The 55-year-old Warren has been the chief operating officer for the Vikings since 2015, the first African-American to hold that position for an NFL franchise.
“I’m ready for the challenge. I’m excited. I’m energized,” he said at his introductory news conference. “But most of all, I’m grateful.”
He will start Sept. 16 and work alongside Delany, who will step down Jan. 1 from the job he has held since 1989. The 71-year-old Delany announced his decision to step away earlier this year.
Warren grew up in Phoenix. He attended the University of Pennsylvania out of high school, but transferred to Grand Canyon University, where he scored 1,118 points. After earning an MBA from Arizona State and a law degree from Notre Dame, he worked as a sports agent throughout the 1990s. Warren has been working in the NFL for 20 years, doing stints with the St. Louis Rams and Detroit Lions before settling in with the Vikings in 2005.
He will take over a sprawling conference that stretches from Rutgers and Maryland to Nebraska.
Delany helped the Big Ten grow to 14 schools, launched the first athletic conference television network, BTN, and helped create the first College Football Playoff while maintaining the conference’s ties to the Rose Bowl. League revenues soared under his leadership. He negotiated TV deals worth billions that in 2018 produced $51 million for Michigan alone.
Despite the financial successes, the conference has lagged a bit at least when it comes to national championships in the highest profile sports. No Big Ten men’s basketball team has won it all since Michigan State in 2000, and the only football titles belong to Ohio State in 2002 and 2014. The Southeastern Conference has 11 football championships in that span.
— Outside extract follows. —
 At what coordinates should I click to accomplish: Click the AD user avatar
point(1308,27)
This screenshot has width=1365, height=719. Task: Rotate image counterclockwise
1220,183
The Big Ten was quiet in its hiring process,, using the search firm Korn Ferry. Conventional wisdom was the Big Ten would hire someone with current ties to the conference and college sports. The selection of Warren came as a surprise because he has neither.
Vikings owners Mark and Zygi Wilf had nothing but praise for Warren.
“He has worked tirelessly to elevate the Vikings franchise, all with the greater good of the organization and Minneapolis-St. Paul in mind,” the Wilfs said in a statement. “From the very onset, Kevin helped us navigate and execute the purchase of the franchise. He then evolved as a leader of the organization in ways we never could have imagined, leading our vision for U.S. Bank Stadium and TCO Performance Center, developing a world-class fan experience and implementing many initiatives that have transformed our franchise with the benefit of our employees and Vikings fans top of mind.”
The Vikings said they would work with Warren and “how we want to move forward.”